Dos mil años han pasado y este hombre rico no ha tenido ningún alivio. Mil millones de años a partir de hoy y apenas comenzará a recibir su tormento y dolor. Escuche su clamor: “¡Mis hermanos, envíen a alguien a mi familia!”
¡El infierno es para los incrédulos pero no hay incrédulos en el infierno!
Hace varios años un hombre llegó llorando al altar de nuestra iglesia. Un mensaje había sido predicado aquella noche de estas mismas Escrituras. Después de entregarle su corazón a Cristo (y después de un largo rato llorando incontroladamente), nos contó su historia:
“Morí dos veces en el quirófano durante una operación del corazón. Cada vez que morí, dejé mi cuerpo y me fui al infierno. Era tan horroroso que intenté borrarlo de mi mente. Mientras el mensaje era predicado esta noche, todos los detalles de mi experiencia regresaron nuevamente a mi mente”.

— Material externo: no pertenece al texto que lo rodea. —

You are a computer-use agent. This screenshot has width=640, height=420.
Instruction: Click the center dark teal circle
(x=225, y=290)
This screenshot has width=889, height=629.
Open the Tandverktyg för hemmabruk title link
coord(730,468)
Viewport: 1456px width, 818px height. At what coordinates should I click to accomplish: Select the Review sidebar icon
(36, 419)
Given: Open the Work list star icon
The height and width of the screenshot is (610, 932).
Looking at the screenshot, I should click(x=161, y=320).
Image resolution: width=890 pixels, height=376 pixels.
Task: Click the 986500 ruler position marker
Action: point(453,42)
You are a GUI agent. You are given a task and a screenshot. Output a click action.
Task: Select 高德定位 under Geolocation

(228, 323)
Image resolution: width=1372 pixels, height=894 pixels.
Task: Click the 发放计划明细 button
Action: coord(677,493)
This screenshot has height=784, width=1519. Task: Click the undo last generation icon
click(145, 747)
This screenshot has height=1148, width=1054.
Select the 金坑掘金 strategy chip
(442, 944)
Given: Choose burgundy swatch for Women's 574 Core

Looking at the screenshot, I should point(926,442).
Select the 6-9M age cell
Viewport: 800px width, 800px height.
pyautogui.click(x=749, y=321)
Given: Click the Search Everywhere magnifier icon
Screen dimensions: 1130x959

Este hombre no necesitaba ser convencido de que el infierno era real. Esa noche aceptó a Cristo y fue liberado del temor de regresar a ese lugar de tormento.
Solamente Jesús puede rescatarnos de los terrores del infierno y traernos con seguridad al cielo. ¿No deberíamos decirle a la gente que hay un cielo por ganar y un infierno que evitar? ¿No deberíamos advertirles y animarles a que acepten a Cristo—mientras todavía hay tiempo?